«Le voilà!»: comme dans un scénario parfaitement réglé, Alfred Sirven, grand absent d'un procès où on ne croyait plus le revoir, a fait mercredi son entrée dans le box de la XIe Chambre correctionnelle du Tribunal de Paris à l'heure prévue: un peu avant 13 h 30. Applaudie, théâtrale, l'apparition de l'accusé, sans menottes, encadré de deux gendarmes, n'aura rien de magique. Long pardessus anthracite et costume bleu… pétrole, un homme ordinaire, ce Sirven. Un retraité un peu enveloppé, plus rougeaud que hâlé, voilà qui ne fait pas un bon casting pour ce passe-murailles des îles du Pacifique, ni pour cette série judiciaire où le panache, l'élégance de la tenue et de la parole appartiennent plutôt à Roland Dumas, même atteint par ses écarts de langage, la semaine dernière.

Baiser et poignées de main

Simplement, Alfred Sirven, dans l'imaginaire du public, c'est le matamore de l'affaire – par l'étendue des détournements qu'on lui attribue, par les mystères qu'il cache par-devers lui. Car on se demande toujours s'il parlera: «Je suis là pour répondre aux questions», confirmera plus tard à la présidente, d'une voix de gorge mal assurée, l'ex-directeur d'Elf Acquitaine International, que défendent trois avocats: Mes Naïk, Turcon et Gastaud.

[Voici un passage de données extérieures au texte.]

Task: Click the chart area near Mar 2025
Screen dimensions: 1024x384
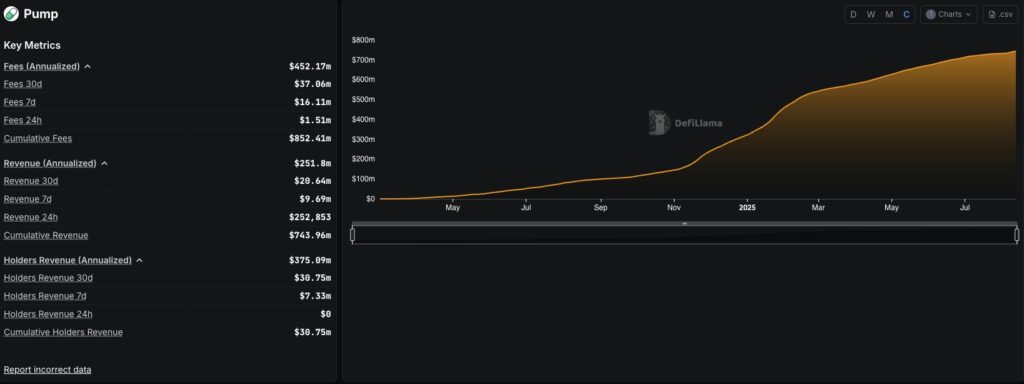Action: [818, 144]
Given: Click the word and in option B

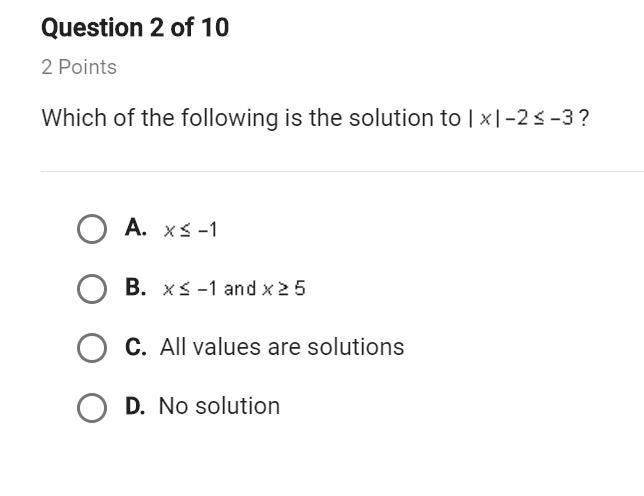Looking at the screenshot, I should (x=240, y=288).
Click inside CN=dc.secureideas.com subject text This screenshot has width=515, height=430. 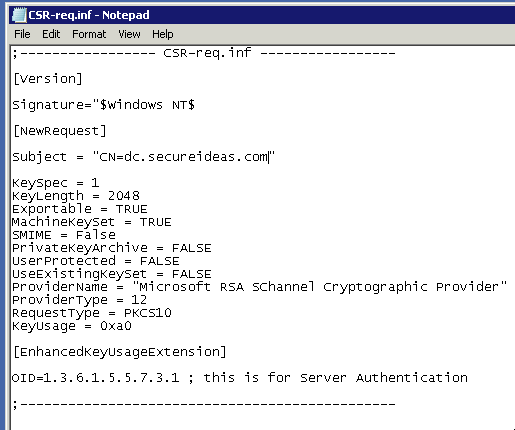(x=184, y=157)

L'audience, elle, commence par un baiser. Celui que le dispensateur de millions (présumé) échange avec celle qui fut une amie, Christine Deviers-Joncour. Puis il serre la main à ses comparses venus, un à un, le saluer: Roland Dumas, André Tarallo, Jean-Claude Vauchez, Loïk Le Floch-Prigent, Gilbert Miara… A défaut de gaîté, une cordialité convenue avant le grand déballage. Car l'atmosphère a changé ici. Comme si les choses sérieuses allaient commencer, avec cette entrée inédite au milieu d'un procès qui allait toucher à sa fin.

L'interrogatoire. Alfred Sirven confirme qu'il est né il y a septante-quatre ans à Toulon. Et que son adresse, jusqu'à sa fuite en Asie, fut 4, rue de Monthoux, à Genève. Côté charges, il est à la fois accusé d'abus de biens sociaux (pour des salaires et avantages accordés à Christine Deviers-Joncour et Gilbert Miara) et de complicité d'abus de biens sociaux. Le tout cumulé avoisinant les 64 millions de francs français.

«Qu'avez-vous fait après votre départ d'Elf en 1993?» demande la présidente. Là, on se fait plus hésitant: «J'ai pris ma retraite. Les dates qui me concernent, j'ai tendance à les oublier. J'étais résident en Suisse et j'y suis resté. Ensuite, je suis parti, ça devait être quelque chose comme en 1997.» On peut être plus précis. Et c'est bien là que la suite du procès peut inquiéter: par les trous de mémoire d'un homme qui en sait trop. On le réentendra donc, mais plus tard. Après accord avec les avocats, la Cour annonce que le procès est reporté à quatre semaines. Alfred Sirven sera entendu les 12, 13 et 14 mars. D'ici là, le prévenu restera en prison, dans une des cellules pour VIP de la Santé, aux côtés de Crozemarie et de Papon.

Dans l'effervescence de la sortie d'audience, les avocats de Sirven ont annoncé qu'ils allaient déposer plainte pour «vol et recel» des effets personnels de leur client à Manille. Le Parisien et Paris-Match ont en effet publié, sur leur site Web, quelques-uns des 200 noms que contient le petit agenda Hermès de l'homme d'affaires. On y retrouve les vedettes déjà connues de l'affaire. Dont Dieter Holtzer, l'homme des services secrets allemands dans l'affaire Leuna, avec qui Sirven dispose de plusieurs numéros de téléphone. Côté «politiques», Gilles Ménage à l'Elysée ou JCM, pour Jean-Christophe Mitterrand, Charles Pasqua, Michel Roussin, Gérard Longuet… Mais la gauche n'est pas oubliée, puisque Tony Dreyfus, maire PS du Xe Arrondissement de Paris et avocat de Thomson dans l'affaire des frégates, côtoie des syndicalistes (André Sainjon, ex-CGT) et des policiers (Bernard Delaplace) et des industriels (Patrick Maugein, pétrolier corrézien…). Sans oublier Roland Trachsel, proche de l'intermédiaire André Guelfi et directeur de la fiduciaire Orgafid à Lausanne dont les locaux ont été perquisitionnés sur ordre du juge Paul Perraudin dans le cadre de l'affaire Elf.